Entrepreneurs have enough to worry about
Despite repeated clarifications, MDA has not offered much clarity on how it plans to implement the scheme and how it determines which site qualifies.
For instance, why is it that business broadsheet The Business Times must apply for a license even though it mostly covers business news? And why is it that while the MDA has asked Breakfast Network and The Independent to register, it ignores The Real Singapore, a blog with much higher traffic but sensationalist content?
The irregular implementation casts a pall over news publications that cover politics once in a while despite focusing on other areas like technology, sports, or lifestyle.
This is bad for business. It’s what caused Breakfast Network to shut down as it waits to see how the review of Singapore’s Broadcasting Act will shape up. Investors, too, will be less willing to invest in media startups due to the uncertain headwinds.

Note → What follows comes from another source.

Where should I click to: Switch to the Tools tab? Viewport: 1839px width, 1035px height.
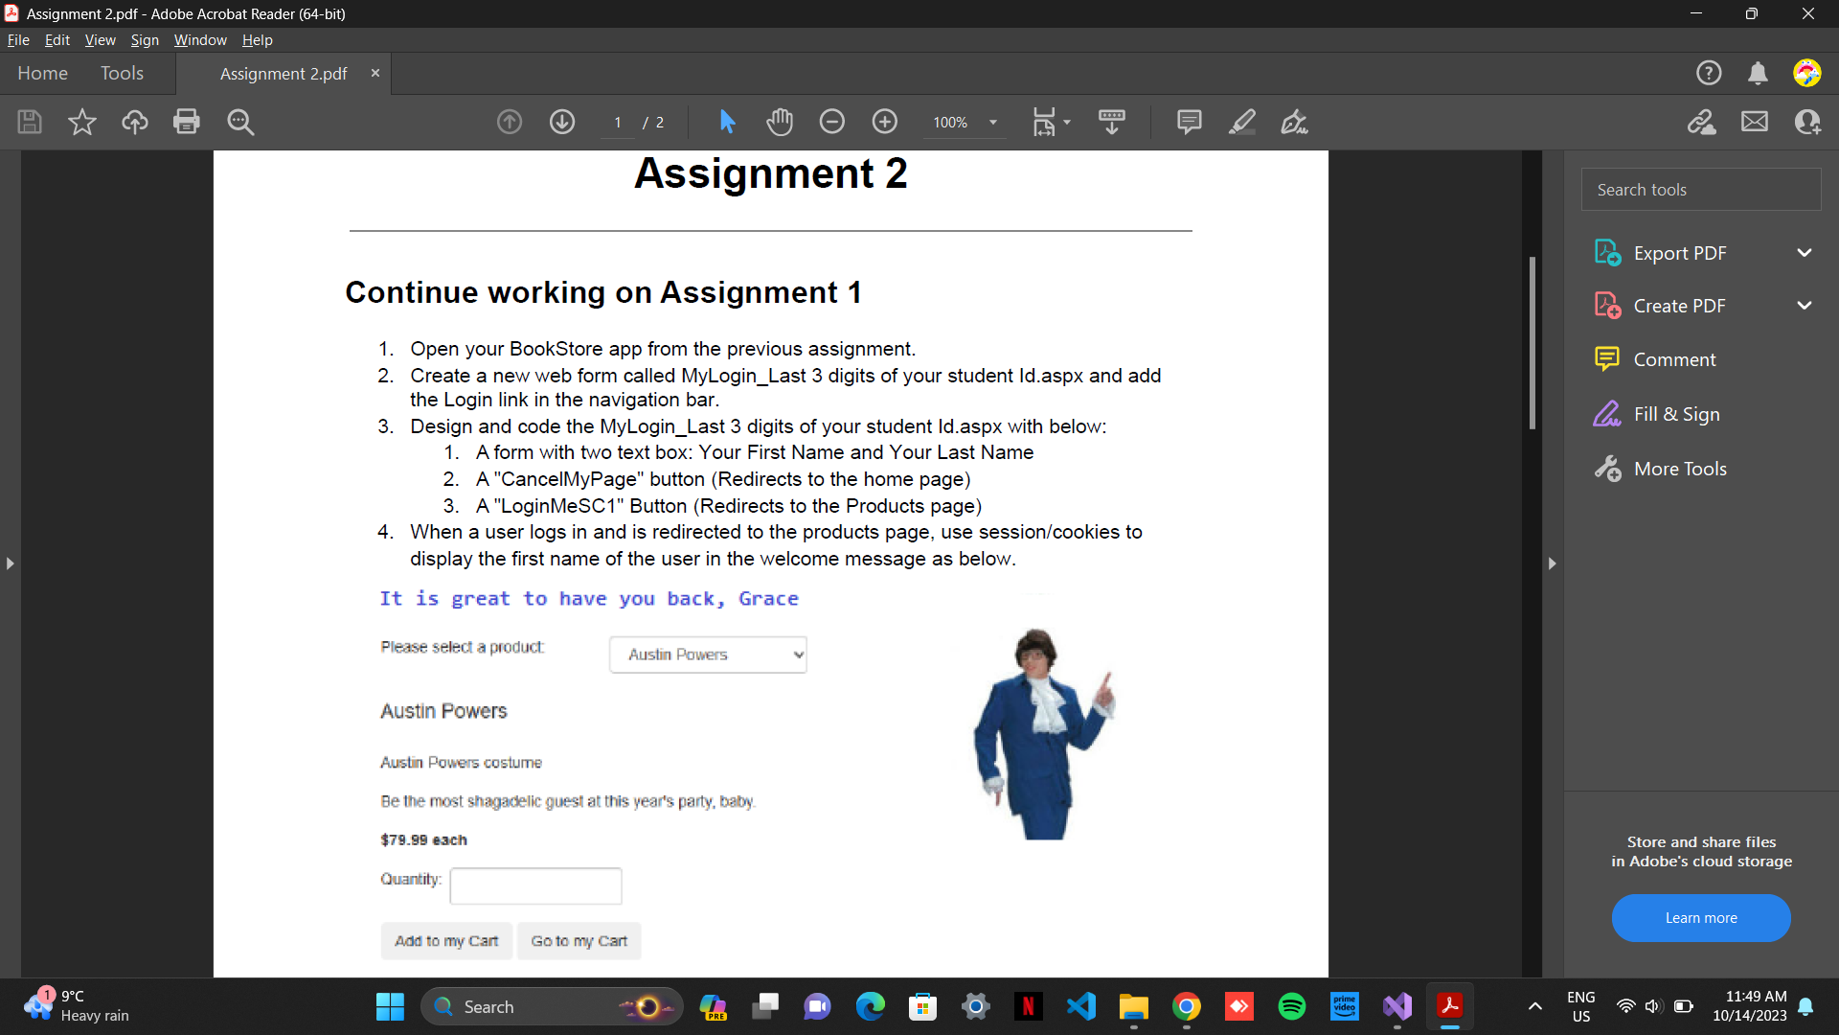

These regulations also strain a startup’s limited resources. Instead on focusing on the problem of gaining traction and generating revenue, entrepreneurs now have to worry about red tape, filling in the 17-page form correctly, and fulfilling a required deposit of S$50,000 ($40,000).
Breakfast Network, which hasn’t yet come under individual licensing and so doesn’t need to pay a deposit yet, explains its closure:
Lawyers and business people who have seen the registration forms describe them as “onerous”. We could declare that all revenue came through bona fide commercial transactions, but we would probably need to produce some kind of proof if queried. Does that make it a kind of compliance checklist to ensure we have done due diligence? BN is not even steady on its feet to start thinking about putting in such administrative structures.

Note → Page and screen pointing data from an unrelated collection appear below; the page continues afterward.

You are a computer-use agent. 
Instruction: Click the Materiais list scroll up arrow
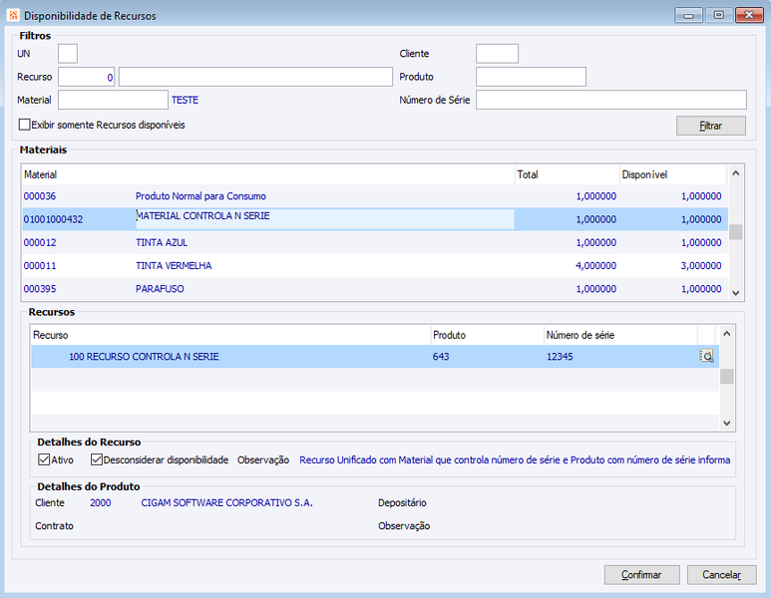click(x=736, y=173)
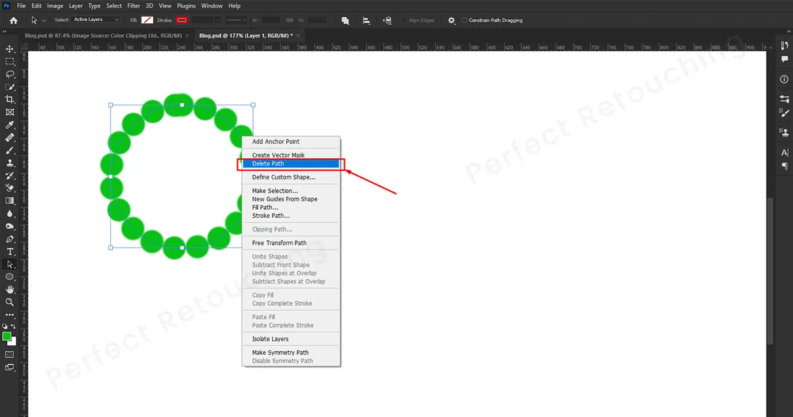This screenshot has width=793, height=417.
Task: Open the gear settings options dropdown
Action: point(451,21)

Further, when they asked for a month’s extension of the deadline, MDA only gave them a week:
It does not understand that it is not just a question of form-filling but also wrapping our heads around what registration means.
It’s a pity that MDA has decided to clamp down on an area that is ripe for innovation. True, journalism is costly and the margins are low, which means it’s not as lucrative as businesses like e-commerce or digital advertising technology.
Ironically, these rules, which ultimately serves to widen the protective moat that mainstream media has by keeping out new players, would eventually cause the water to dry up.
While large enterprises do innovate frequently, they can also end up getting trapped in stagnation. This is why acquisitions of young technology companies are common in Silicon Valley, and rising in frequency in Singapore. To stay nimble, it makes sense to get fresh perspectives from smaller players who are tackling existing problems from a different angle.
By adding unjustified obstacles in operations and fundraising for young companies struggling with cashflow, MDA is reducing the pool of startups which are attempting a different take on journalism.
While regulation has kept mainstream media players like Singapore Press Holdings and MediaCorp dominant in the past decades, its cancerous overreach has begun poisoning local media.
For the government, which relies on mainstream media to disseminate information while treating alternative media as second-class citizens, this is bad news.